● **WORK REQUIRED**
Every line from the first one in the data below through the line holding "Image resolution: width=1116" is to be written out exactly, with the pictures omitted.

● **SUPPLIED DATA**
▶
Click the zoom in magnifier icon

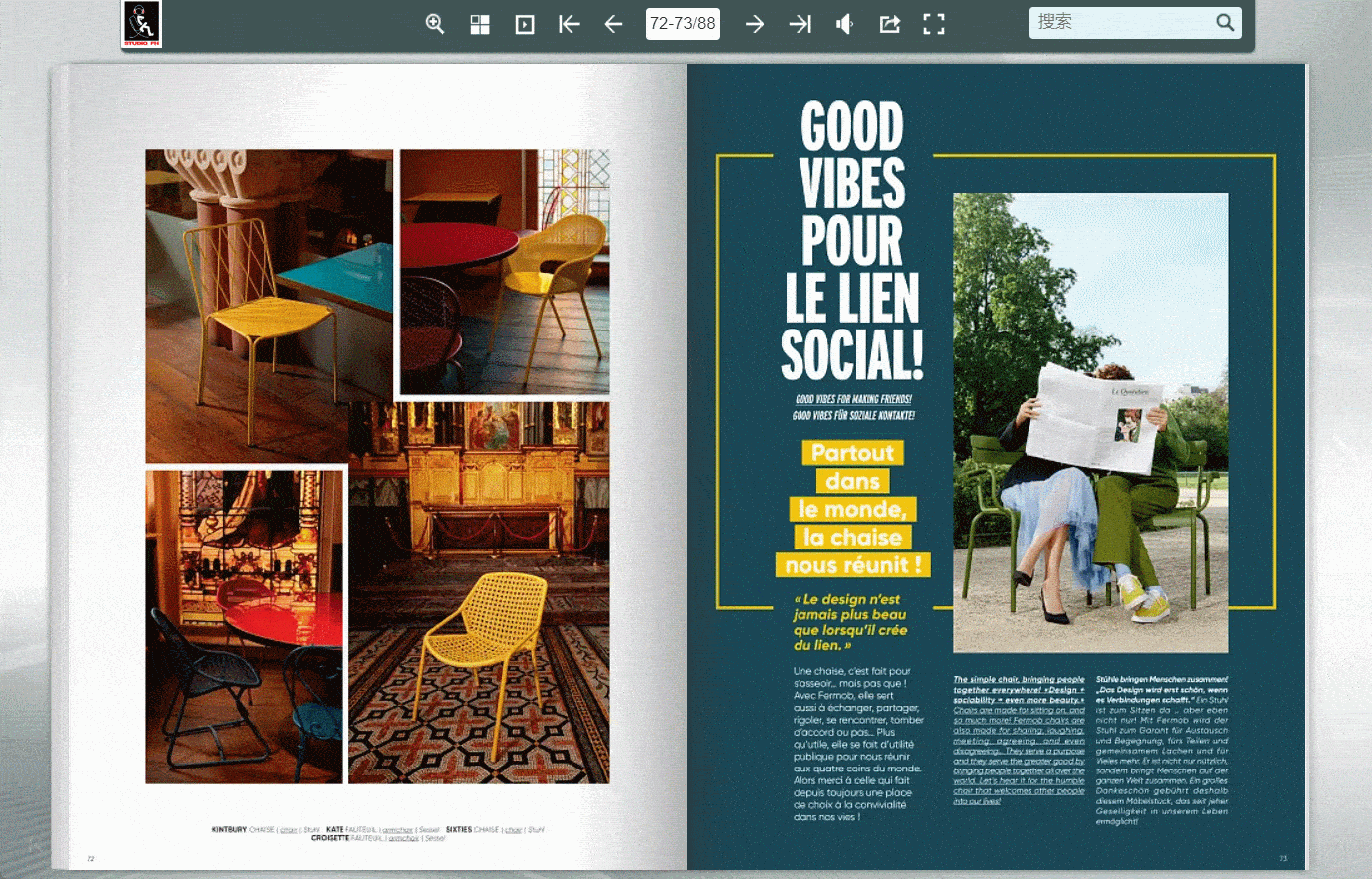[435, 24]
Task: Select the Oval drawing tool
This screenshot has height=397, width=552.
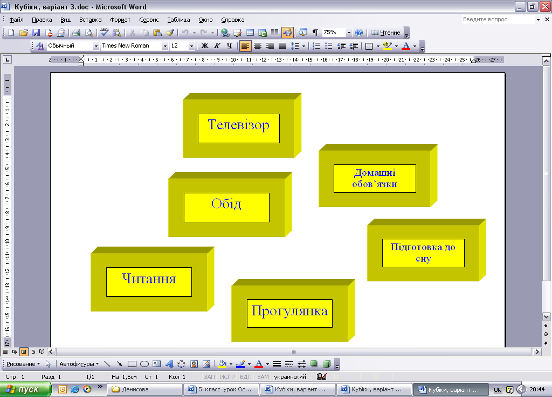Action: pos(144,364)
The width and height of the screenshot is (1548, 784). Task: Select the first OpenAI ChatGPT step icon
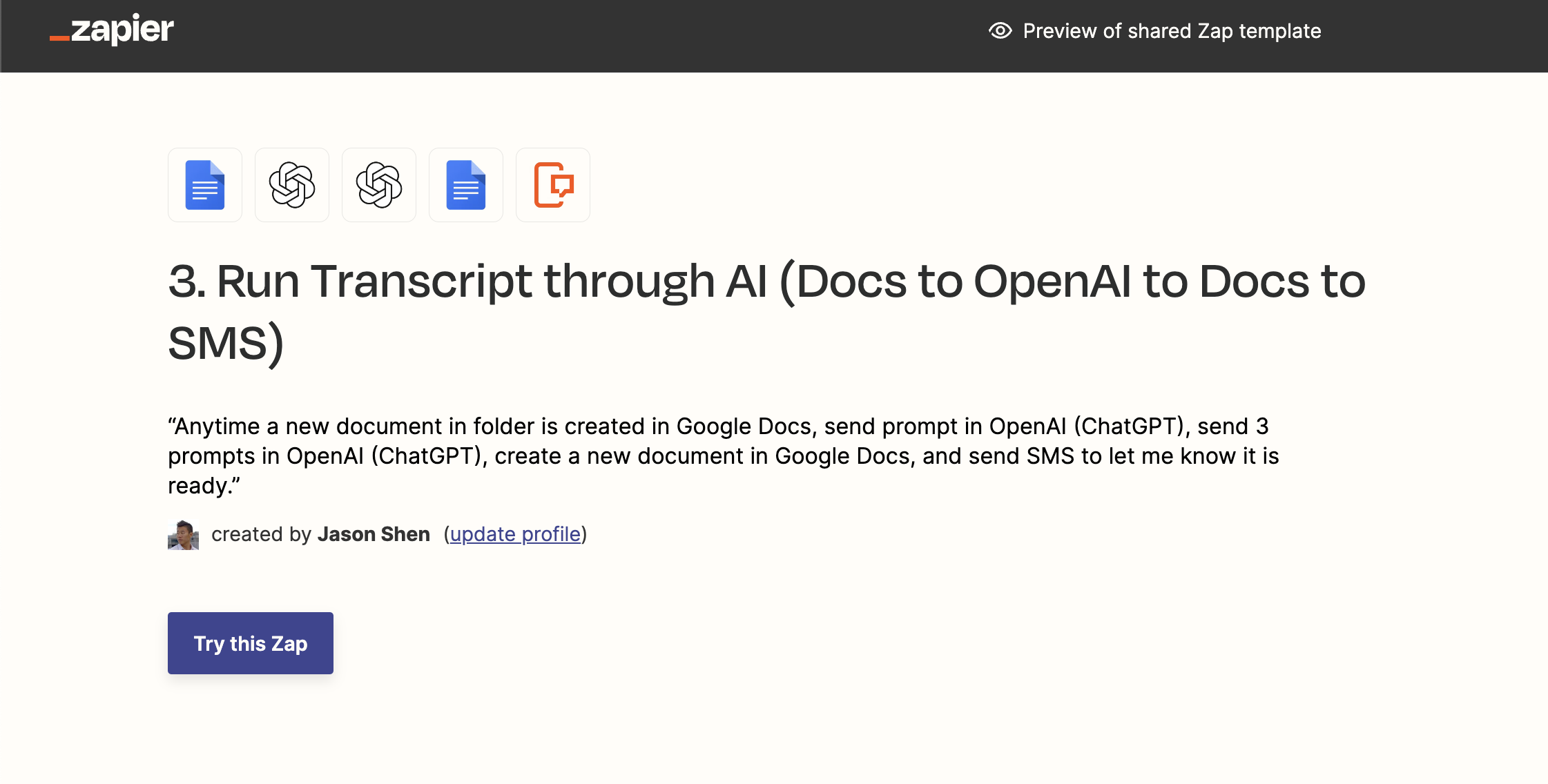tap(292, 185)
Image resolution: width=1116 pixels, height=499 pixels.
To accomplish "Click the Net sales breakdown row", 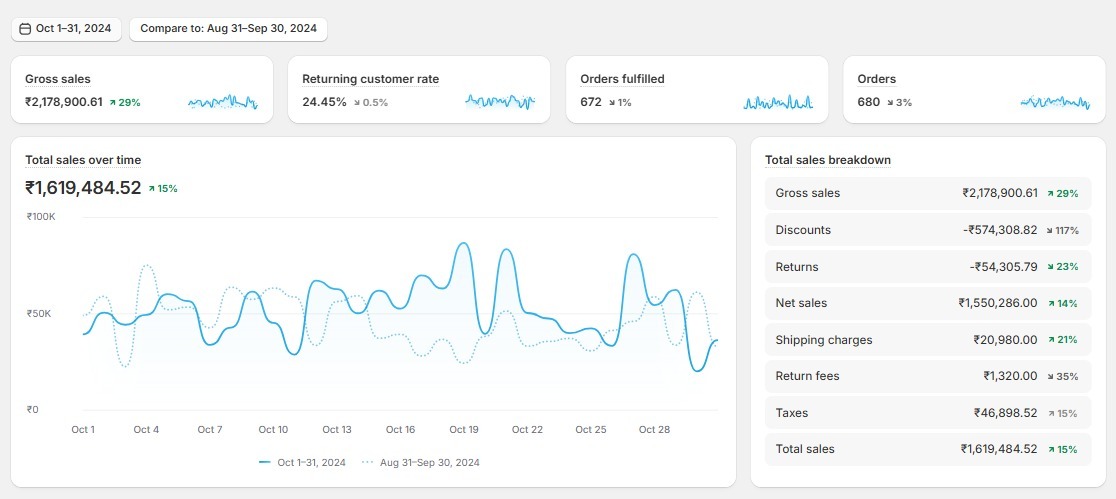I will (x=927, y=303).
◀
● **EXERCISE OUTPUT**
Click the zoom in magnifier icon

[435, 24]
Task: Select the Oval drawing tool
This screenshot has height=397, width=552.
Action: pos(144,364)
The width and height of the screenshot is (1548, 784). Task: Select the first OpenAI ChatGPT step icon
tap(292, 185)
Image resolution: width=1116 pixels, height=499 pixels.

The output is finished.